Charles Explorer logo
🇬🇧

Mantle cell lymphoma: improved diagnostics using a combined approach of immunohistochemistry and identification of t(11;14)(q13;q32) by polymerase chain reaction and fluorescence in situ hybridization

Publication at Second Faculty of Medicine |
2003

Abstract

Introduction: Mantle cell lymphoma (MCL) is a clinicopathological entity characterized by an aggressive clinical course, morphological features, and overexpression of cyclin D I due to juxtaposition of the bcl-1 locus (and CCND1 gene coding for the cyclin D1) to the IgH gene. This phenomenon is caused by t(11;14)(q13;q32).

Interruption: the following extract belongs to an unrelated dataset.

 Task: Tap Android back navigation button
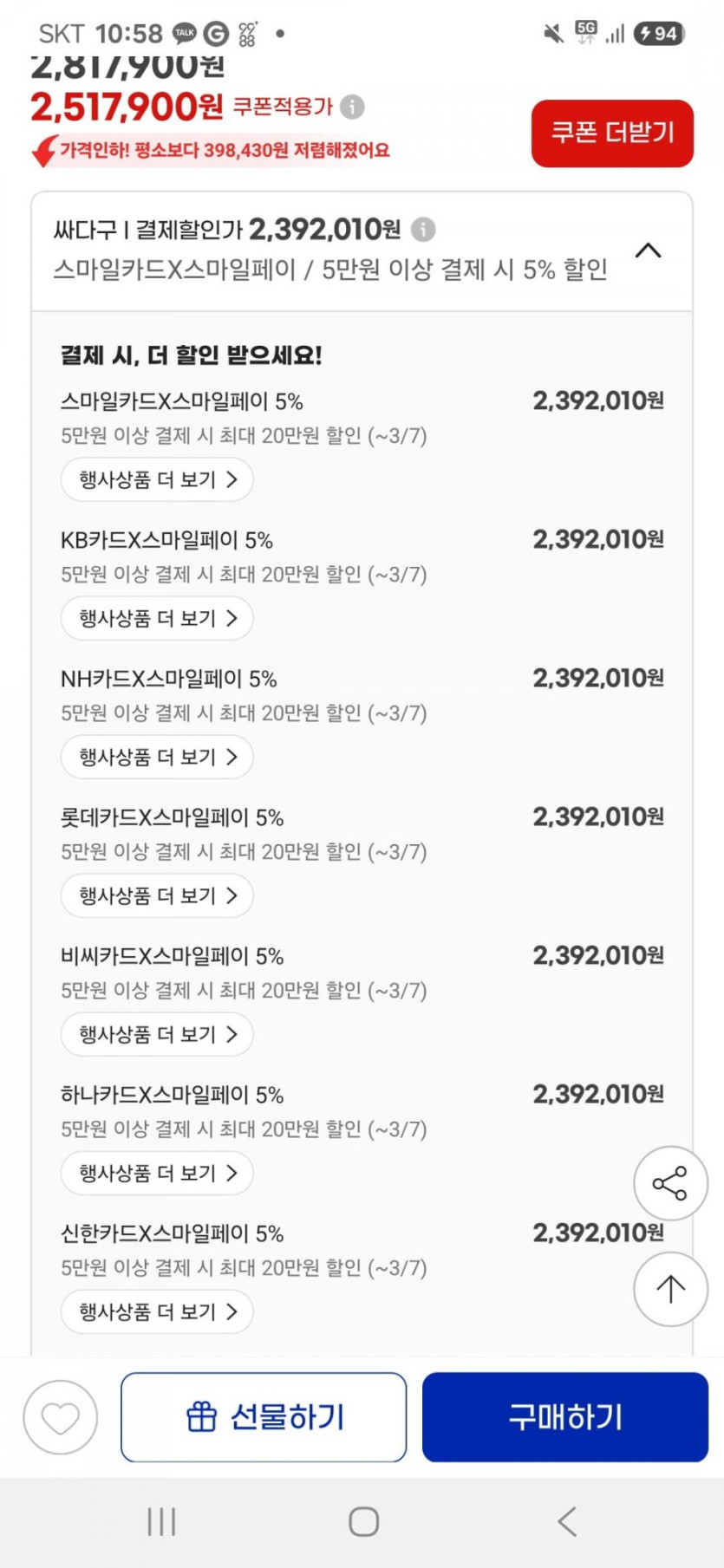click(x=567, y=1521)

The morphological diagnosis of MCL may pose difficulties. Ancillary methods are available to support the diagnosis.

Patients and methods: We studied a group of 32 patients with MCL; 24 men and 8 women. The median age at the diagnosis was 64 years.

We characterized the investigated group by histology, and to analyze the immunohistochemical (IHC) profile we used a panel of antibodies including anti-cyclin D1. Polymerase chain reaction (PCR) was used to detect the rearrangement of bcl-1/IgH in 26 cases (in 11 patients, the DNA was isolated from frozen tissues or from nucleated cells of bone-marrow aspirate or peripheral blood, in 15 patients we utilized paraffin-embedded material).

Dual color fluorescence in situ hybridization (FISH) on interphase nuclei detecting the t(11;14)(q13;q32) was applied in all 32 cases. Results: Cyclin D1 IHC was positive in 29 of 30 cases tested (97%).

In six, the result was weak and difficult to rely on to support the diagnosis. PCR revealed the fusion gene in 14 of the 26 cases (54%).

The best yield was obtained from fresh and frozen samples (8 of 11 positive). Using FISH, we identified the translocation in all 32 patients, the findings being easily interpretable in 29 patients.

In three cases, the intensity of red and green signals was weaker and difficult to read though the cohybridized signals were identified. The classical pattern of the translocation was observed in 26 patients, while in 3 we found variant patterns suggesting a loss of the V segment of the IgH gene (2x) and a shift in the breakpoint region at chromosome I I (1x).

Conclusion: The diagnosis of MCL should be supported by a complex laboratory approach. Interphase FISH seems a useful complementary method to morphology and IHC.

It is applicable to various tissues and cells prepared as tissue imprints or histological sections.